__EXERCISE DESCRIPTION__
Nothing but the records, transcribed exactly, should appear in the answer; leave the pictures out.

::: DATA SUPPLIED :::

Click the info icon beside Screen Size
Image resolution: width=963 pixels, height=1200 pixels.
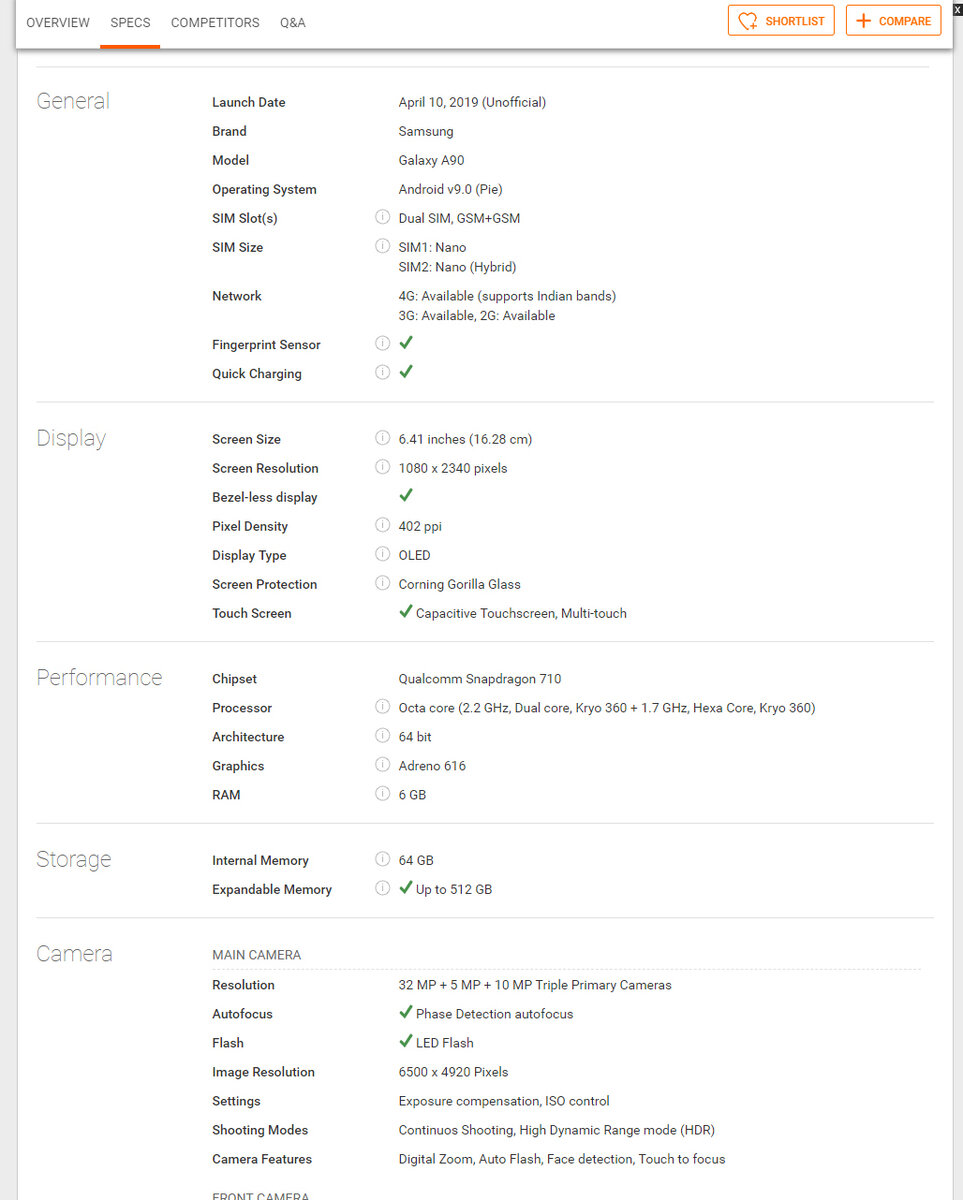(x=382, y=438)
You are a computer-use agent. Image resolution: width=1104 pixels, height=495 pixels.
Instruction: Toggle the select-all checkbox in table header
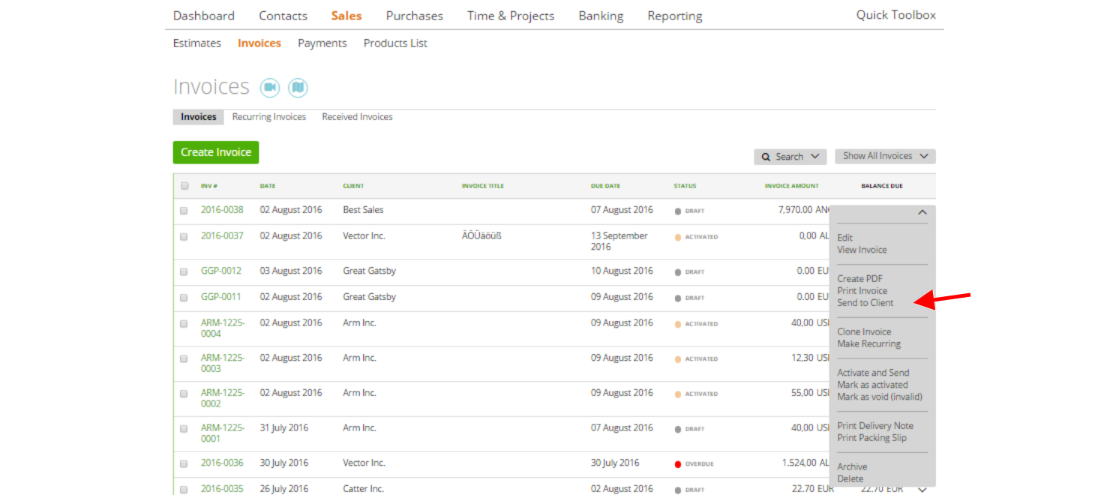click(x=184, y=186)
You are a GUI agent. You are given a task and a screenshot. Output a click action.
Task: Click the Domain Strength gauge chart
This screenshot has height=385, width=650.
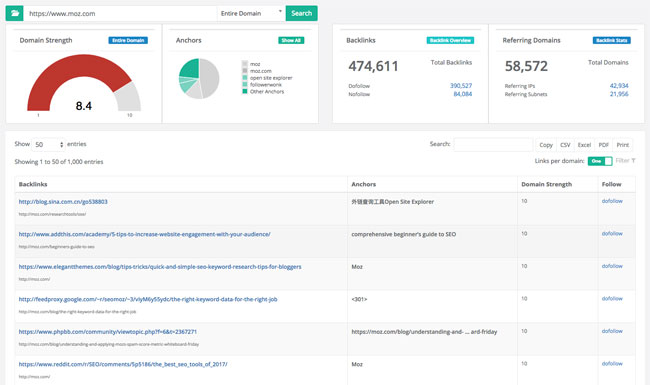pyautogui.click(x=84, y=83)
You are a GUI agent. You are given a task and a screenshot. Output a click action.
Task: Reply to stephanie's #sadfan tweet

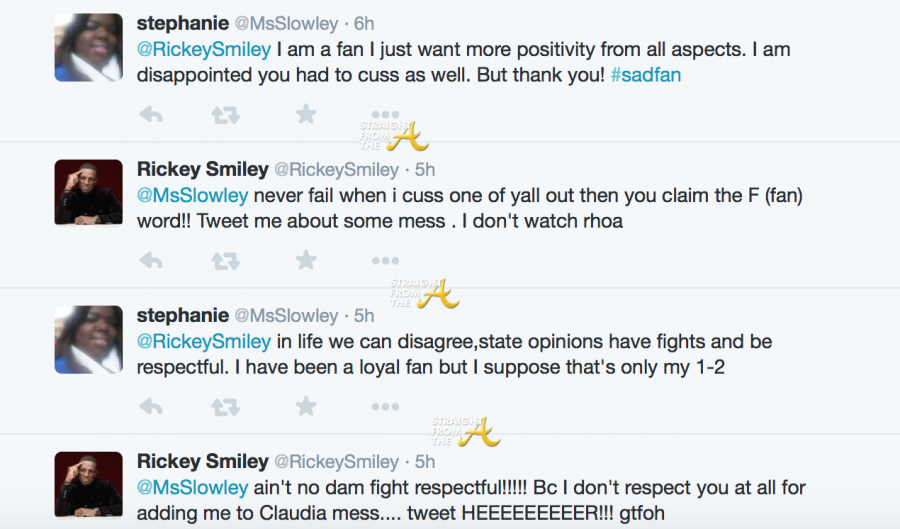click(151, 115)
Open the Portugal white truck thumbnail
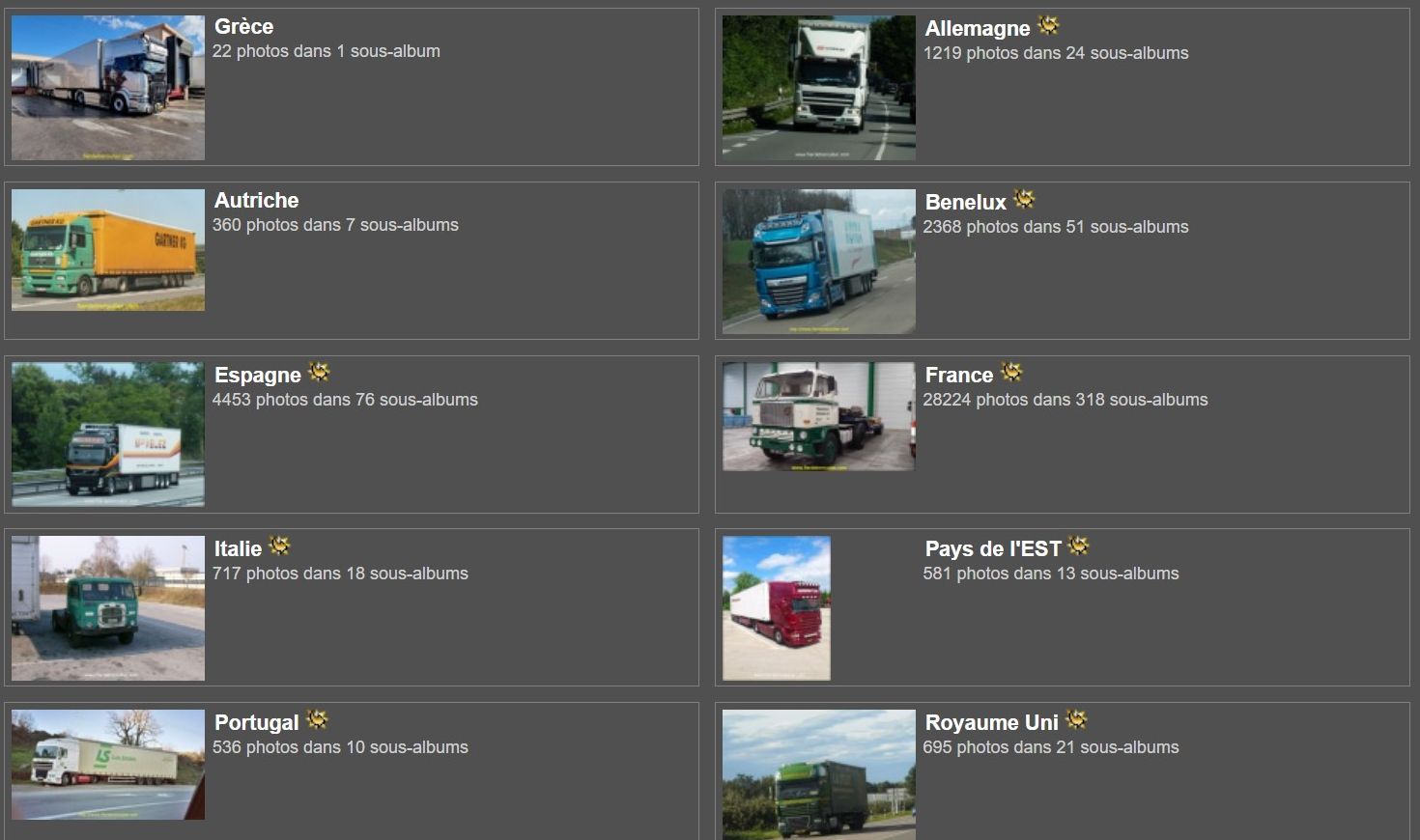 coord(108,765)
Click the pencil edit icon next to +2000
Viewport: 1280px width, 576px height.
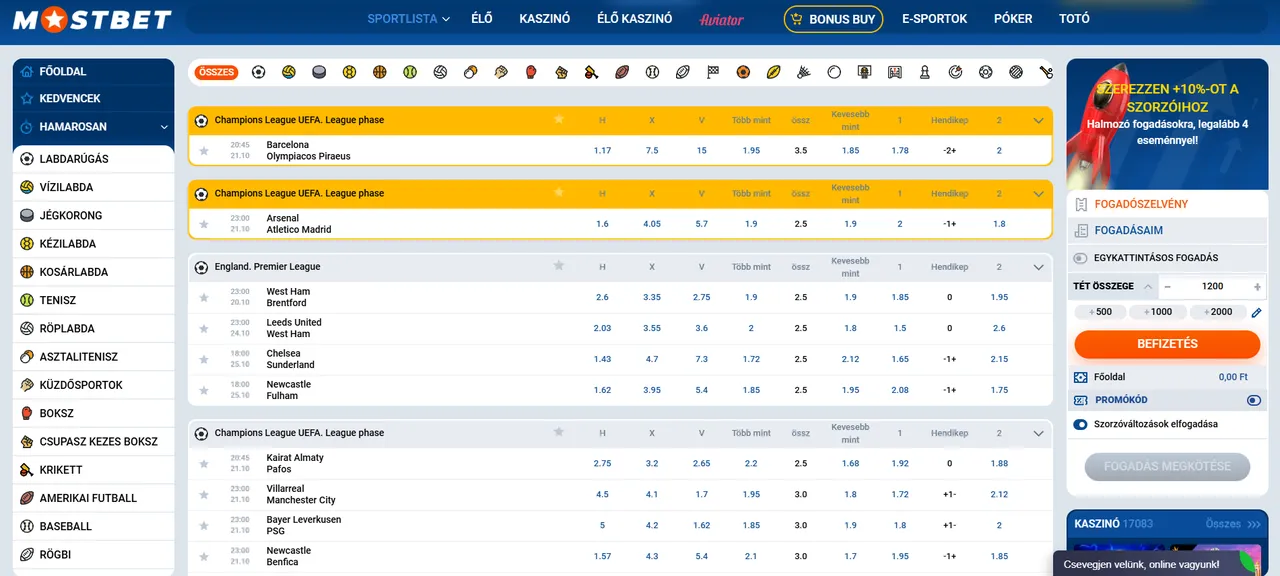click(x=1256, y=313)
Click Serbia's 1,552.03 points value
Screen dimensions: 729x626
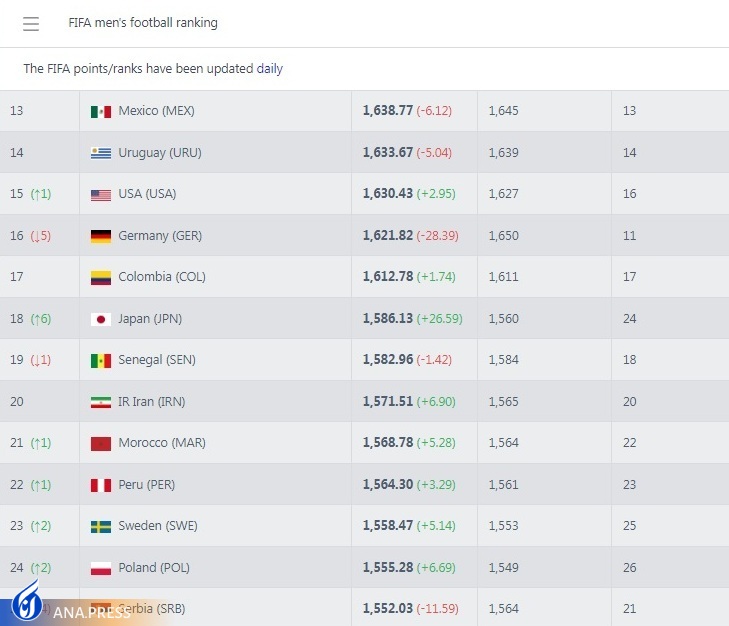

:::

__RESPONSE AREA__
Click the info icon beside Screen Size
Image resolution: width=963 pixels, height=1200 pixels.
(x=382, y=438)
You are a computer-use agent. Image resolution: width=1104 pixels, height=495 pixels.
Instruction: Toggle the select-all checkbox in table header
click(x=184, y=186)
You are a GUI agent. You are given a task and a screenshot. Output a click action.
Task: Click the Domain Strength gauge chart
This screenshot has height=385, width=650.
pyautogui.click(x=84, y=83)
You are a GUI agent. You are given a task and a screenshot. Output a click action.
Task: Reply to stephanie's #sadfan tweet

click(151, 115)
Open the Portugal white truck thumbnail
 coord(108,765)
Click the pencil edit icon next to +2000
Viewport: 1280px width, 576px height.
click(x=1256, y=313)
Click Serbia's 1,552.03 points value
Screen dimensions: 729x626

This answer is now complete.